Comment by pron

10 hours ago

A fundamental problem is that program verification is intractable in the computational complexity sense. The question of whether a program satisfies a spec or not is called in the literature the model checking problem (not to be confused with model checkers, which are various algorithms for automatically solving some model checking problems). In the worst case, there is no faster way to determine whether a program satisfies a spec or not than explicitly testing each of its reachable states.

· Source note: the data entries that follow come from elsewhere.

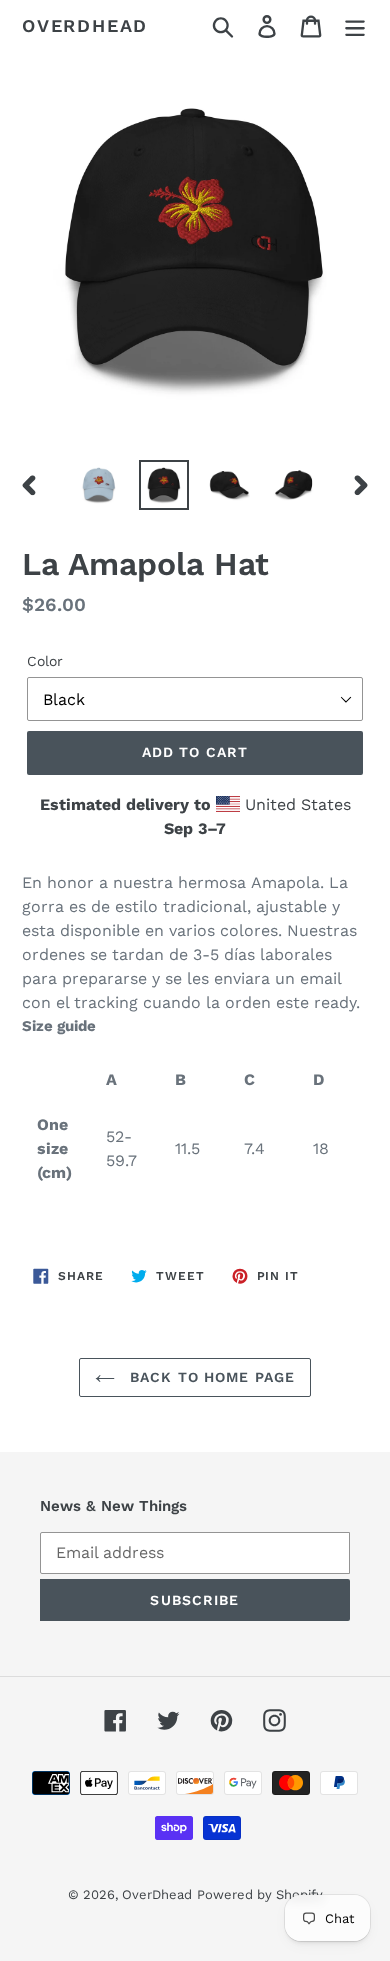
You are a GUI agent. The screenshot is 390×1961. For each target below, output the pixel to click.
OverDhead (85, 25)
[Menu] (355, 26)
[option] (99, 485)
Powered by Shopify (260, 1894)
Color (45, 661)
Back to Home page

The question is, of course, what portion of programs are much easier than the worst case (to the point of making verification tractable). That is not known, but the results are not necessarily encouraging. Programs that have been deductively verified proof assistants were not only very small, and not only written with proofs in mind, but were also restricted to use simple and less efficient algorithms to make the proofs doable. They tend to require between 10x and 1000x lines of proof per line of code.

(an old blog post of mine links to some important results: https://pron.github.io/posts/correctness-and-complexity)

There is a belief that programs that people write and more-or-less work should be tractably provable, as that's what allowed writing them in the first place (i.e. the authors must have had some vague proof of correctness in mind when writing them). I don't think this argument is true (https://pron.github.io/posts/people-dont-write-programs), and we use formal methods precisely when we want to close the gap between working more-or-less and definitely always working.

But even if verifying some program is tractable, it could still take a long time between iterations. Because it's reasonable that it would take an LLM no less than a month to prove a correct program, there's no point in stopping it before. So a "practical" approach could be: write a program, try proving it for a month, and if you haven't finished in a month, try again. That, of course, could mean waiting, say, six months before deciding whether or not it's likely to ultimately succeed. Nevertheless, I expect there will be cases where writing the program and the proof would have taken a team of humans 800 years, and an LLM could do it in 80.